The defendant is charged with robbing two banks. The government hired a fingerprints expert witness to assist in their case. The defendant filed a motion to exclude this testimony. The court denied the motion to exclude.
Facts: This case (United States of America v. Myshawn Bonds – United States District Court – Northern District of Illinois – October 10th, 2017) involves two alleged bank robberies. The Defendant (Bonds) has been charged with robbing two banks totaling under $7,000. Before the case goes to trial, Bonds has filed a motion to exclude the government’s fingerprints expert witness, Kira Glass. Bonds argues that the method of fingerprint analysis used by Glass is not foundationally reliable.

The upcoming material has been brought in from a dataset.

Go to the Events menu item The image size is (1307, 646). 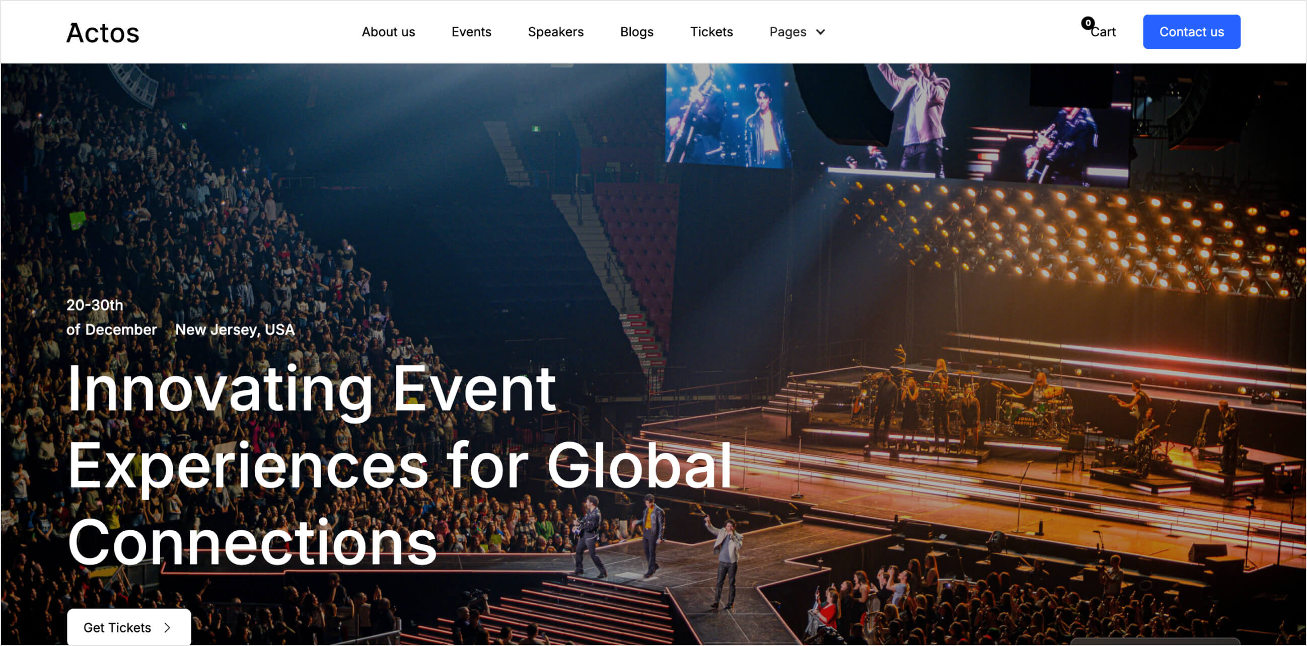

Discussion: Glass will testify about fingerprint analysis in general, latent fingerprints and the ACE-V method (analysis, comparison, evaluation, and verification). Using the ACE-V method, Glass examined demand notes from both robberies. She will testify that latent prints found in both banks match the print standard for Bonds.
Bonds alleges that the ACE-V method is not a proven valid scientific method and should thus be excluded. He goes on to state that ACE-V is not reproducible and is not a consistent means of ascertaining whether two prints come from the same source. In addition, he states that ACE-V’s false positive rate it too high to justify using it in a criminal trial. Last, he also raises concerns that fingerprint analysis is too subjective. The court cited other cases that found fingerprint is admissible even though the process is judgmental rather than scientific.
The court ruled against Bonds stating that reports have found latent fingerprint analysis a valid subjective methodology and any arguments related to this issue goes to the weight of the evidence and not its admissibility.
Bond also argues that Glass’s testimony should be excluded because the government cannot demonstrate that the ACE-V was reliably applied in this case. The court disagreed, stating that it is satisfied that the government has established that Glass has reliably applied the method. The court again stated that any arguments on this issue is best done during cross examination.
Last, Bonds has asked the court that, if Glass is allowed to provide expert testimony, she should be prevented from testifying to a match between the latent print and the suspect print and that Glass should be required to acknowledge that the level of certainty of a match is limited by a conservative false positive rate. The court again ruled that this issue can be taken up on cross examination.
Conclusion: The motion to exclude the expert witness testimony of Kira Glass is denied.